Conformal Thresholded Intervals (CTI) for Efficient Regression

This repository contains code implementations for the following conformal prediction methods:

This project is built upon the Python toolbox TorchCP.

Conformal Thresholded Intervals (CTI) for Efficient Regression

This paper introduces Conformal Thresholded Intervals (CTI), a novel conformal regression method that aims to produce the smallest possible prediction set with guaranteed coverage.

Key Points

Utilizes multi-output quantile regression to estimate conditional interquantile intervals.
Constructs prediction sets by thresholding these intervals based on their length.
Guarantees marginal coverage and can achieve optimal conditional coverage under certain conditions.
Computationally efficient and avoids estimating full conditional distributions.
Produces potentially non-convex prediction sets that adapt to local data density.

Key Definitions

Interquantile intervals: $I_k(x) = (q_{k-1}(x), q_k(x)] \quad \text{for } k = 1, \dots, K$

Prediction set: $C(x) = \bigcup { I_k(x) \mid \mu(I_k(x)) \leq t, k = 1, \dots, K }$

Where:

$q_k(x)$ = estimated $k/K$ quantile
$t$ = threshold determined on calibration set
$\mu$ = Lebesgue measure

Algorithm Overview

Train a quantile regression model on training data.
Estimate interquantile intervals on calibration and test data.
Determine threshold $t$ using the calibration set.
Construct prediction sets for test points by thresholding intervals.

Theoretical Guarantees

Marginal coverage: $P(Y \in C(X)) \geq 1 - \alpha$
Can achieve optimal conditional coverage and smallest expected prediction set size under certain conditions.

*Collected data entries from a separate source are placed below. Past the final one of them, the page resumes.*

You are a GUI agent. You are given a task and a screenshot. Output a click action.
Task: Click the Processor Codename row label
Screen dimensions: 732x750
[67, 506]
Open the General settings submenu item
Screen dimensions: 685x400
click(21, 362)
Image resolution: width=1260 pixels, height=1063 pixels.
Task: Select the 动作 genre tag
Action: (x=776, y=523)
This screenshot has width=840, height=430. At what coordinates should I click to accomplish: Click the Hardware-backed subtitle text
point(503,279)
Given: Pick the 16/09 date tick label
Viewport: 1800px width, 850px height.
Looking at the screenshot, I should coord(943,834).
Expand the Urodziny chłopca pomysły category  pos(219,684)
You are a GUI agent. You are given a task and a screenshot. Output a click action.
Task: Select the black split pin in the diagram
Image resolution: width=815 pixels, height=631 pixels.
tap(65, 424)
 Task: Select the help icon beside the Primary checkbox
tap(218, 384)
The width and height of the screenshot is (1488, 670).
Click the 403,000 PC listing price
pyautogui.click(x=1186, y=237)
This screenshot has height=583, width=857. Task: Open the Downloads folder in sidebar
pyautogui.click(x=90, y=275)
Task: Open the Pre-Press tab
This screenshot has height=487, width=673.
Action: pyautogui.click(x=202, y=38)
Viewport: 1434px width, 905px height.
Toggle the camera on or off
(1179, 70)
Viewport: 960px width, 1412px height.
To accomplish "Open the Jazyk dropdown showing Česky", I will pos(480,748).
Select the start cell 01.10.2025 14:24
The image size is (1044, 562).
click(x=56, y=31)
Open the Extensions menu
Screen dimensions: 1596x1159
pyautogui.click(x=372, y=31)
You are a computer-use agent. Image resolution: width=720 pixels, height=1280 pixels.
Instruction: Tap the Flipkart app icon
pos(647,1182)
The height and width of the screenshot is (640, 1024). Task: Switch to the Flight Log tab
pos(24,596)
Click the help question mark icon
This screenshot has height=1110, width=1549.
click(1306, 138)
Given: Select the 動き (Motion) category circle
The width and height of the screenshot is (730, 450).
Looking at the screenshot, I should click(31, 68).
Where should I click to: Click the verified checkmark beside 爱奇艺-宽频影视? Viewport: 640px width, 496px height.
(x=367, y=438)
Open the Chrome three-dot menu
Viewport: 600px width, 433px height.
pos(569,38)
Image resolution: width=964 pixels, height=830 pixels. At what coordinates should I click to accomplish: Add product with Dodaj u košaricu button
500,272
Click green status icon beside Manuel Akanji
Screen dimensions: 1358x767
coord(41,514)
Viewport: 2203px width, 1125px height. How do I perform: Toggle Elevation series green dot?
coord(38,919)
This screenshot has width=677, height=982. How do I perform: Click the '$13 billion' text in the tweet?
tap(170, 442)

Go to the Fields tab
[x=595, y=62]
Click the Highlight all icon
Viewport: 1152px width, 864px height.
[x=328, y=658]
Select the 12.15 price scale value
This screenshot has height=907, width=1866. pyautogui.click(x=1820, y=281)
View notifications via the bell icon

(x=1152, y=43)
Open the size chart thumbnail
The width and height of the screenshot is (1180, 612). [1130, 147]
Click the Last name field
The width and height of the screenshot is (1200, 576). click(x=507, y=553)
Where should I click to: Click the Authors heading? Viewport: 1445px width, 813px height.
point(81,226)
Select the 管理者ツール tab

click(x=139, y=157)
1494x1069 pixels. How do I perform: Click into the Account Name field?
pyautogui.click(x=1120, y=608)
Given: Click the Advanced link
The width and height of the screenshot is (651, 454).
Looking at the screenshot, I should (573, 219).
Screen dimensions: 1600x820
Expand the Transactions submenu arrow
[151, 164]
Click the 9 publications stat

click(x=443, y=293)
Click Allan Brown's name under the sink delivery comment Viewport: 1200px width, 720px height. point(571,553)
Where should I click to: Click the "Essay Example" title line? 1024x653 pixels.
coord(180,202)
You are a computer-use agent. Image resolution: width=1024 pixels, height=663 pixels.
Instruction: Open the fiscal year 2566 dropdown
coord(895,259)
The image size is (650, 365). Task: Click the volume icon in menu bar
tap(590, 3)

Entropy Reweighted Conformal Classification

This paper proposes Entropy Reweighted Conformal Classification, a novel approach to improve the efficiency of prediction sets in conformal classification.

Key Points

Leverages the uncertainty of the classifier by using entropy-based reweighting.
Applies a reweighting to the logits of the classification model based on the entropy of the predicted probability distribution.
The reweighted logits are defined as: $\tilde{z}_k(X) = \frac{z_k(X)}{H(X) \cdot T}$ where:
- $z_k(X)$ = original logit
- $H(X)$ = entropy of the predicted probability distribution
- $T$ = temperature parameter
The reweighted probabilities are obtained by applying the softmax function to the reweighted logits: $\tilde{f}_k(X) = \frac{\exp(\tilde{z}_k(X))}{\sum_j \exp(\tilde{z}_j(X))}$
These reweighted probabilities are used to compute the conformity scores for conformal prediction.
The temperature parameter $T$ is optimized using cross-validation on a separate validation set.
Aims to improve the efficiency of prediction sets while maintaining the coverage guarantees of conformal prediction.
Experimental results on various datasets (AG News, CAREER, MNIST, Fashion MNIST) demonstrate improved performance in terms of prediction efficiency and accuracy compared to existing techniques.

Key Definitions

Prediction Set:

$$C_A = \{ y_{N+1} \in \mathcal{Y} |\sum_{n \in \mathcal{I}_2} \mathbb{1}(A_n \leq A_{N+1}) \leq n\alpha \} = \{ y_{N+1} \in \mathcal{Y} | A_{N+1} \leq Q_A \}$$

Where:

$A_n = a(f(X_n), Y_n)$, conformity score
$A_{N+1} = a(f(X_{N+1}), y_{N+1})$
$Q_A$ is the $(1-\alpha)$-th sample quantile of $A_1, \dots, A_N$
$n\alpha = \lceil (1-\alpha)(|\mathcal{I}_2| + 1) \rceil$

Adaptive Prediction Sets (APS) Score: $A_n = a(f(X_n), Y_n) = \sum_{i=1}^{r(Y_n, f(X_n)) - 1} f_{(i)}(X_n) + U f_{(r(Y_n, f(X_n)))}(X_n)$

Where:

$f_{(i)}(X_n)$ denotes the $i$-th largest element of the probability vector $f(X_n)$.
$r(Y_n, f(X_n))$ is the rank of the true label $Y_n$ in the probability vector $f(X_n)$.
$U \sim \text{Uniform}(0,1)$ is independent of everything else.

Algorithm Overview

Train a classification model $f$ on training data.
Compute entropy $H(X)$ for each data point.
Apply entropy-based reweighting to logits.
Compute reweighted probabilities.
Calculate conformity scores using reweighted probabilities.
Construct prediction sets using the conformal prediction framework.
Optimize the temperature parameter $T$ using cross-validation.

Theoretical Guarantees

Marginal coverage: $\mathbb{P}(Y_{N+1} \in C(X_{N+1})) \geq 1 - \alpha$
Maintains the validity of conformal prediction while improving efficiency.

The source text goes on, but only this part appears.